Revisiting my past

Five years down the road and I will be turning fifty. I'm not ruing the day, neither am I rushing it - hardly possible anyway. I'm just trying to appreciate the fact that I can teach about truly historic events while reminding myself that I was alive at the time they happened, watching live TV coverage while e.g. the Rumanians in 1989 were throwing off the fetters that had tied them to Communist ideology.
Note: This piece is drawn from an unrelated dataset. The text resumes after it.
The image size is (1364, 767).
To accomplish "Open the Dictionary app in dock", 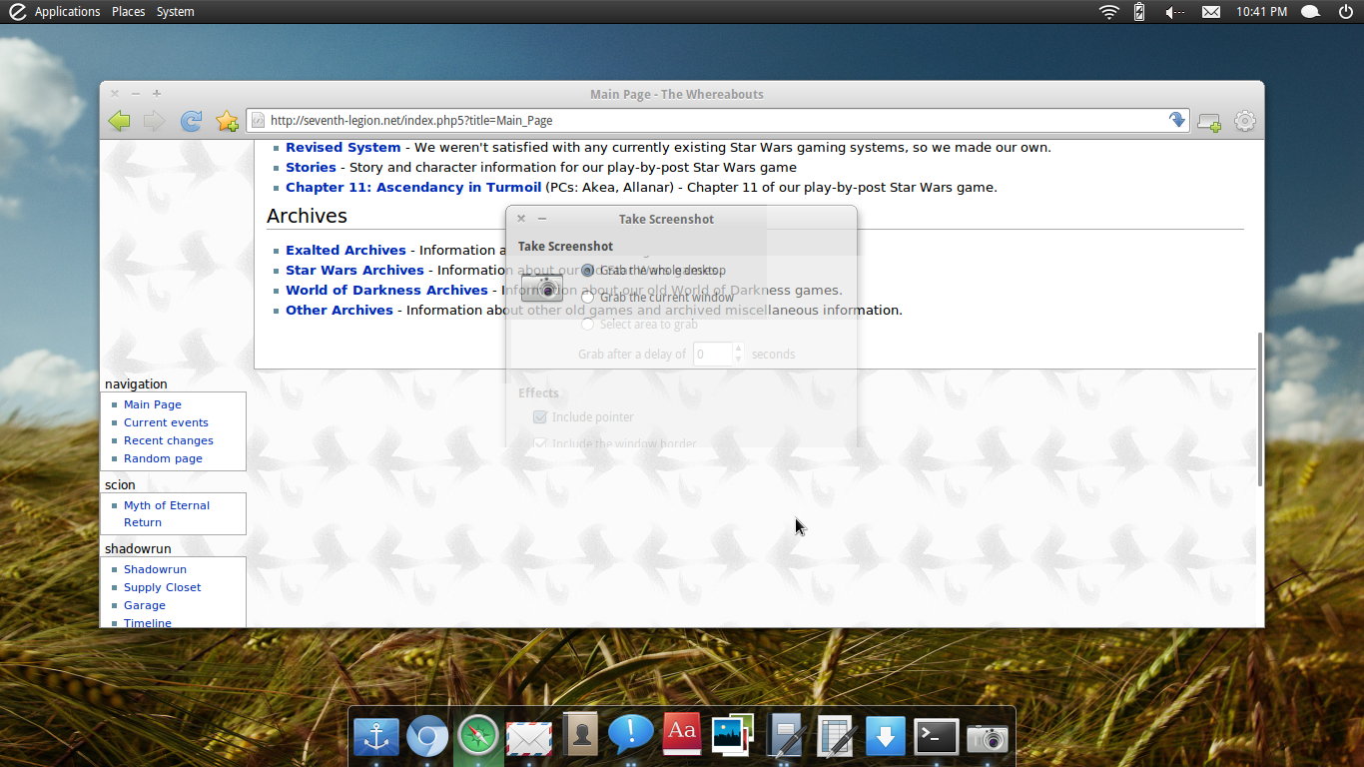I will [682, 736].
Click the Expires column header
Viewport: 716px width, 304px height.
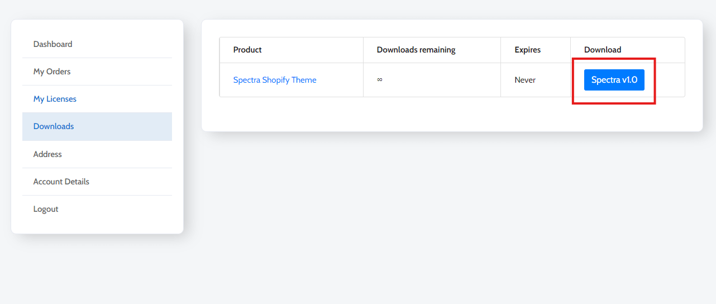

Still, if sometimes bugged by ageing, there's a slight comfort in the knowledge that my peers from the past are ageing just as rapidly, or slowly, as I am. And, please remember: age is a phenomenon that primarily concerns my skin, and not my brain, or my propensity for doing things some would regard as belonging to the domain of adolescence. 


FEBRUARY 11, 2011, 9 P.M.


So, my only true concern on Friday afternoon, February 11, was whether I would recognize the other ex-youths of my then church, all convocating for a reunion arranged by three former youth leaders, all now into their late 50s or early 60s. Funnily enough, the invitation for this get-together in Evangeliekirken, Moss (The Gospel Church) came my way via Facebook. Thank God for that innovation, as the event would hardly have come about without it, the chief reason being that neither of the three youth leaders possessed any other means of ascertaining our whereabouts, except in a few cases.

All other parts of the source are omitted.